Time’s Up, An Anti-Harassment Action Plan Made By Powerful Hollywood Women

2017 was the year the world found out some truths about how the world sees and treats women in the workspace -but most notably Hollywood– with news every now and then about sexual assault and or sexual harassment, inequality in the workplace and just a general mistreat of women.

In the first day of 2018, it was announced through the NY Times that 300 women in the entertainment business -actresses, writers, producers, directors, agents and executives- have decided to unite in an ambitious initiative to fight systemic harassment for all people and eradicate the inequality in opportunities for women in all types of works.

“Powered by women, TIME’S UP addresses the systemic inequality and injustice in the workplace that have kept underrepresented groups from reaching their full potential. We partner with leading advocates for equality and safety to improve laws, employment agreements, and corporate policies; help change the face of corporate boardrooms and the C-suite; and enable more women and men to access our legal system to hold wrongdoers accountable.”*

Time’s Up was formed not long after it was revealed that longtime producer -and one of the most powerful men in the entertainment industry- Harvey Weinstein had been accused of sexual misconduct to many actresses and women in the media, starting a wave of accusations and revelations from all over the world.

As more people started stepping forward and revealing their stories -supported by the hashtag #MeToo on Twitter- not just in Hollywood but all over the world in all kind of businesses and as it was becoming evident that women of working-class were being overlooked –700,000 female farmworkers sent a letter to actresses to show their support and tell their stories- a group of female talent agents decided to meet to discuss the problem and explore possible solutions.

“From 2007 to 2016, 4% of top-grossing directors were female. Just 7 were women of colour. 1 in 1,114 directors across 1,000 movies was Latina.”*

So far, the initiative includes the following plans to make things change:

  • A legal defence fund, backed by $13 million in donations, to help less privileged women -like janitors, nurses and workers at farms, factories, restaurants or hotels- to protect themselves from sexual misconduct and get the necessary help -legal and counselling- to report it.
  • Legislation to penalize anyone -especially companies- that tolerates harassment or “looks the other way”.
  • Discourage the use of nondisclosure agreements to silence victims of said harassment.
  • A drive to reach gender parity at studios and talent agencies.
  • A request that every woman that’s part of the movement and is walking the red carpet at the Golden Globes this Sunday, speaks out and raise awareness by wearing black.

“For years, we’ve sold these awards shows as women, with our gowns and colors and our beautiful faces and our glamour,” said actress Eva Longoria in a statement to the Guardian about wearing black. “This time the industry can’t expect us to go up and twirl around. That’s not what this moment is about.”

This initiative is clear to include all types women -Women of Color, Women in the LGBT Community, Trans Women, …- in all kinds of jobs and positions, from the entertainment industry to boardrooms, farm fields, schools, and any type of workplace where there’s a woman.

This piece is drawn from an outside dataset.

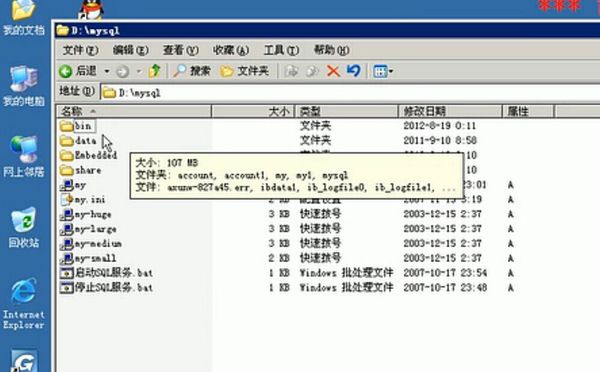600x372 pixels.
Task: Open the 工具(T) menu
Action: click(281, 50)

“White non-Hispanic women are paid 81 cents on the dollar compared to white non-Hispanic men. Asian women are only paid 88 cents on the dollar. Black and Hispanic women are only paid 65 cents and 59 cents on the white male dollar, respectively.”*

Time’s Up has no leaders, as it is run by volunteers and supported by working groups like 50/50by2020, but began with an open letter signed by actresses like Ashley Judd, Eva Longoria, America Ferrera, Natalie Portman, Rashida Jones, Emma Stone, Kerry Washington, Reese Witherspoon, Meryl Streep; writer and creative Lena White; showrunners Jill Soloway and Shonda Rhimes; Donna Langley, chairwoman of Universal Pictures; the lawyers Nina L. Shaw -whose clients include Lupita Nyong’o and Ava DuVernay- and Tina Tchen, who served as Michelle Obama’s chief of staff; and Maria Eitel, co-chairwoman of the Nike Foundation and expert in corporate responsibility… to name a few.

“1 in 5 C-Suite leaders is a woman. Fewer than 1 in 30 is a woman of colour.”*

If you want to learn more about the initiative, read the open letter that ignited this movement, learn how to help, how to deal with the aftermath of harassment, how to be helpful if a situation of harassment presents, where and how to get help, if you want to make donations to the cause and more, click here, where you’ll be redirected to the official website of the movement.

“No more silence. No more waiting. No more tolerance for discrimination, harassment or abuse.”*

*These are statements from the Time’s Up website.